My planned graduation from my BA program is next Spring which is unbelievably close. I can't believe I've made it this far or done so well. I started college 10 years ago as a high school dropout. I had vague goals without any hope of every achieving them. I find myself now staring down the barrel of my future, the one I've always known I've wanted (to gain a PhD in any field) and I'm terribly excited. I can't wait to meet that future and run full long into it, knowing that my potential and my motivation will carry me through.
Coming up on 11 months since the car accident. It's still a daily problem in my life. Every day is a struggle between my disability and the things I want to do. Every action has a parenthesis around it. (If I can keep hold of it) (If I can lift it) (If it doesn't hurt)
The other ifs in my life are what I try to stay focused on. It's better to imagine a productive existence rather than one filled with either mind-cutting pain or mind-numbing drugs. Instead I work on my French, my art, or the process of getting into graduate school. I map out choices, design diagrams, file systems, layout plans, build foundations. It's the only thing keeping me sane. The idea that somewhere on the other side of X amount of time I will be well. I will feel fine. I will be able to live and breathe again in all the ways I used to take for granted. I will pass all five classes this semester. I will get into honors courses, both psychology and english. I will perform research, make connections, get letters of recommendation. I will score in the 90th percentile of the GRE. I will go to a good grad school. I will get through this.

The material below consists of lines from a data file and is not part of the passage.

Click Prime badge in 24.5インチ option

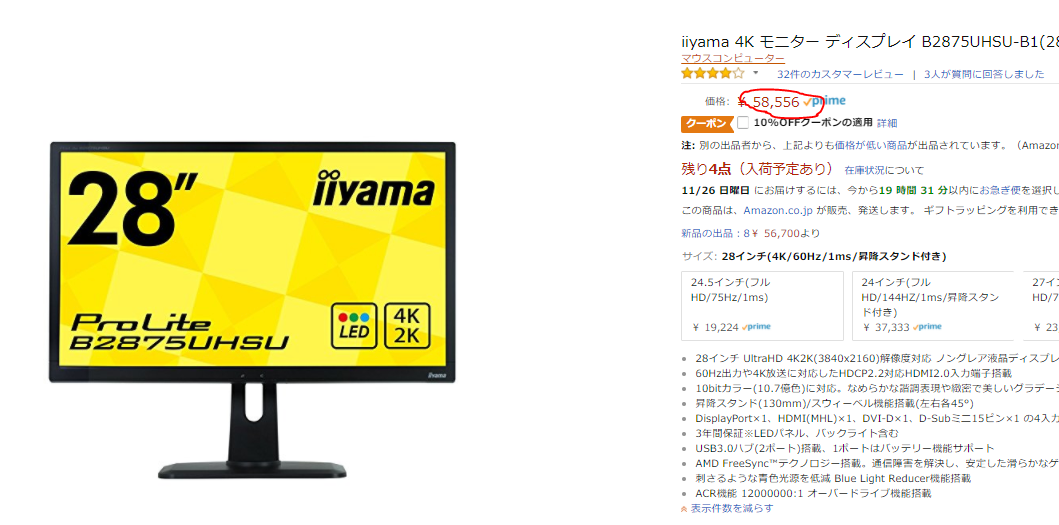[756, 327]
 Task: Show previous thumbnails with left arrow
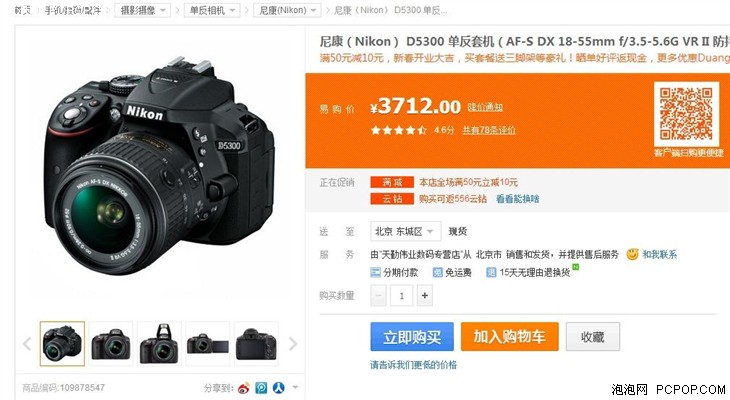[x=27, y=344]
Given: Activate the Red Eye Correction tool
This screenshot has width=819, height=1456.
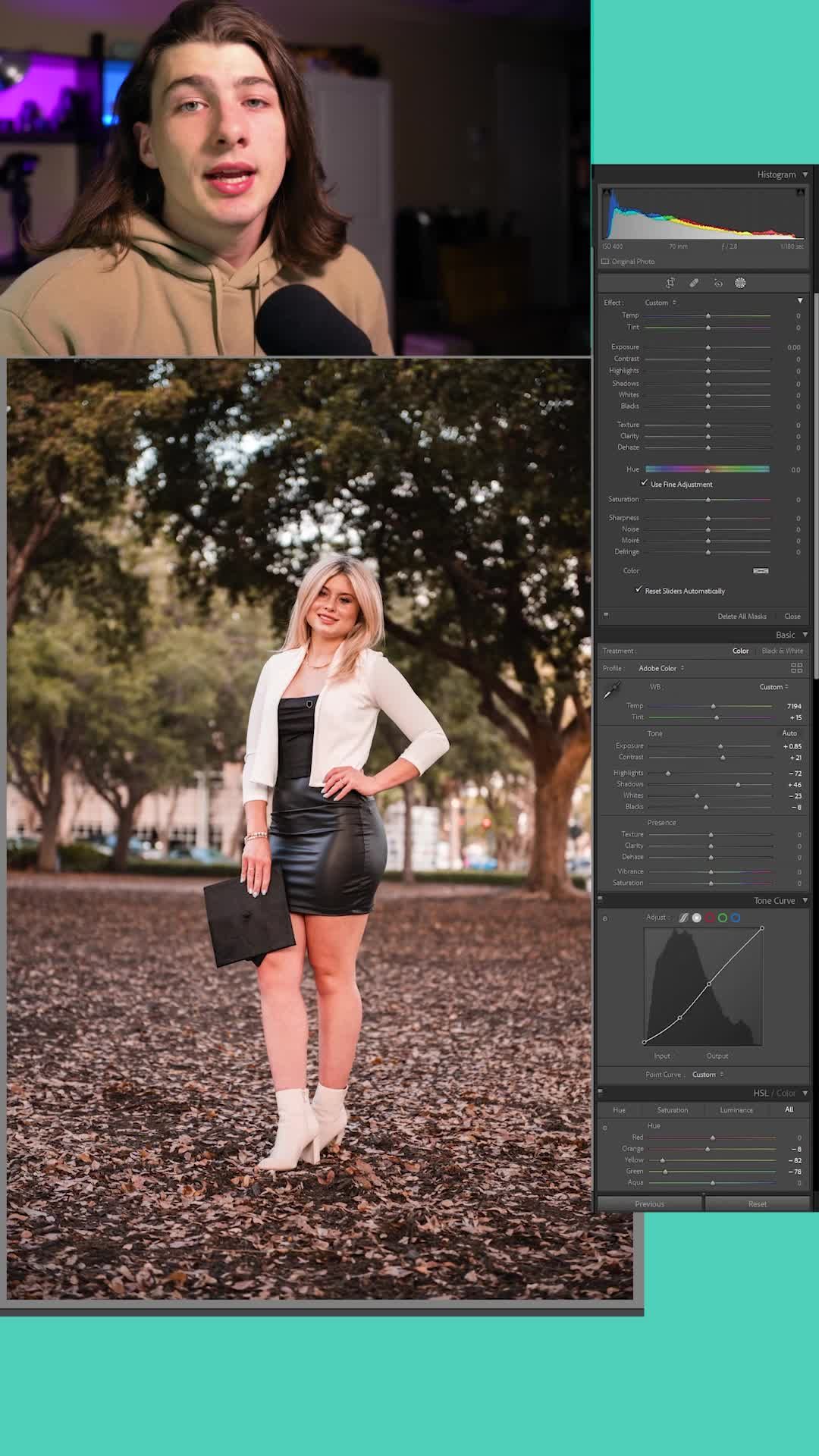Looking at the screenshot, I should pyautogui.click(x=718, y=283).
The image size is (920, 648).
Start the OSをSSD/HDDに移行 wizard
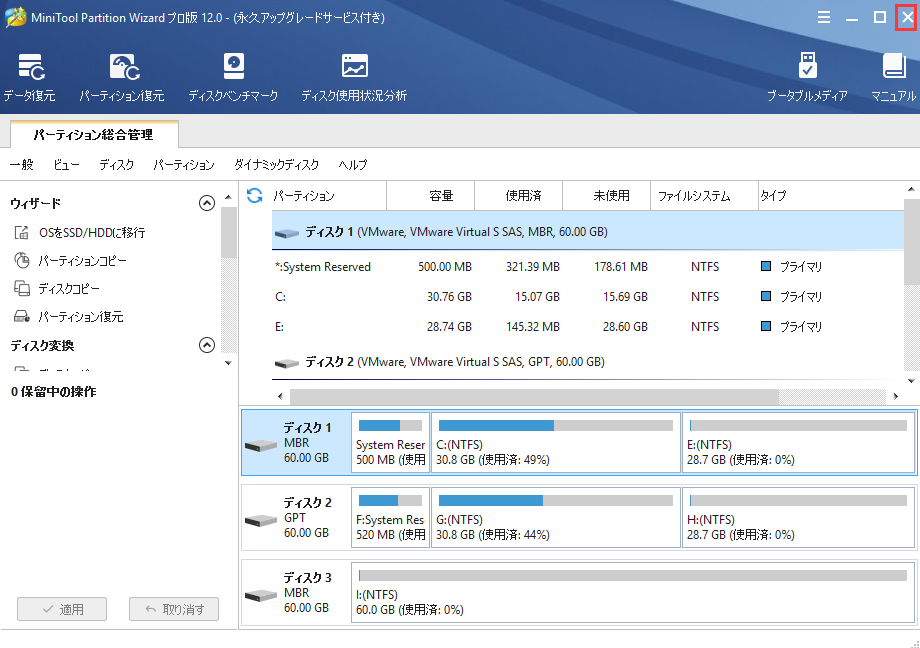point(91,233)
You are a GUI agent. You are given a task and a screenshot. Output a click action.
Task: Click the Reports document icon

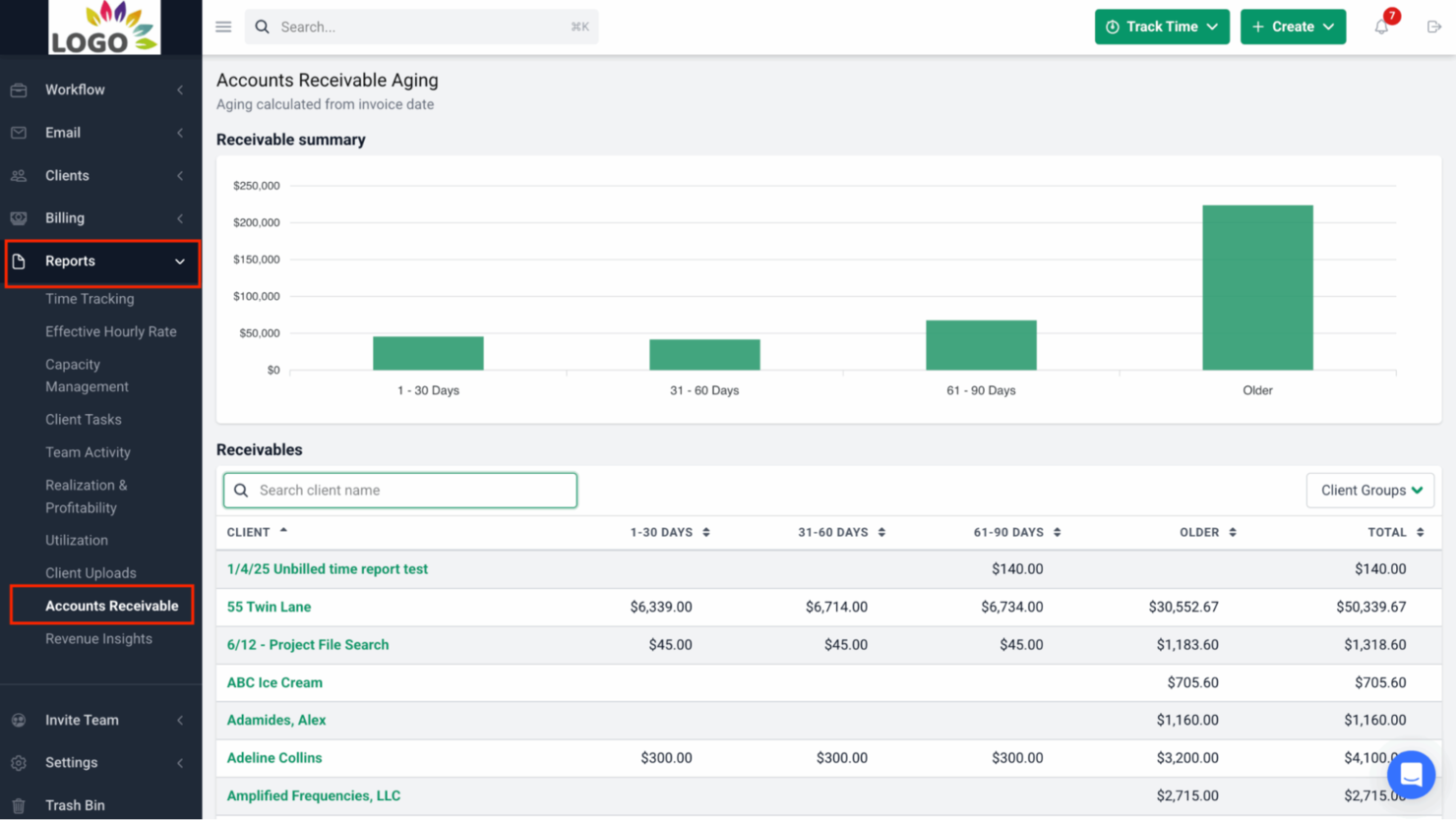(19, 261)
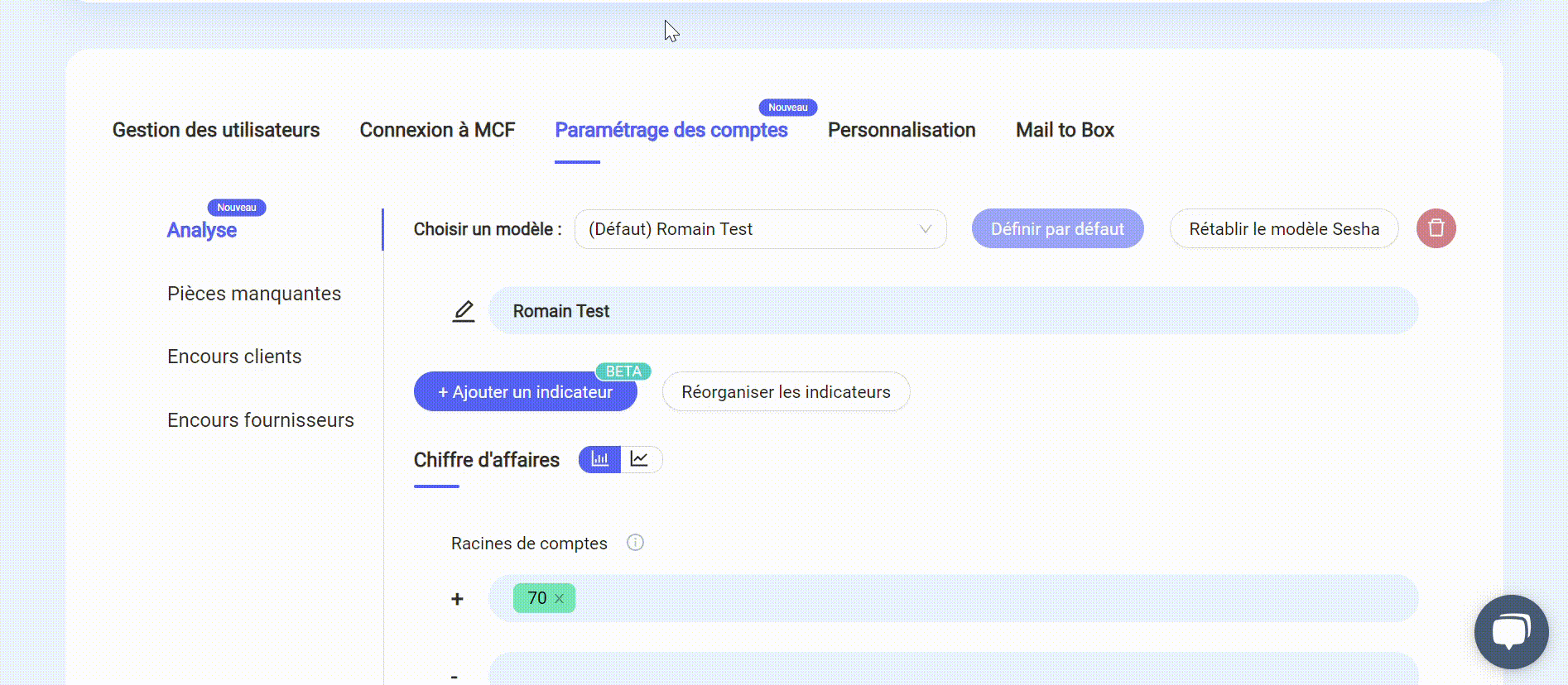Screen dimensions: 1568x685
Task: Click the Romain Test name field
Action: coord(952,311)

Pain - has an Element of Blank -
It cannot recollect
When it begun - Or if there were
A time when it was not -
It has no Future - but itself -
Its Infinite contain
Its Past - enlightened to perceive
New Periods - of Pain.
760 by Emily Dickinson
I forget what it's like to not be in pain all of the time. The accident was 7 months ago. The surgery was one month ago. Sometimes it's really very hard to keep positive, I'm naturally inclined to be anxious and pessimistic. I just want one day where I'm not in agony.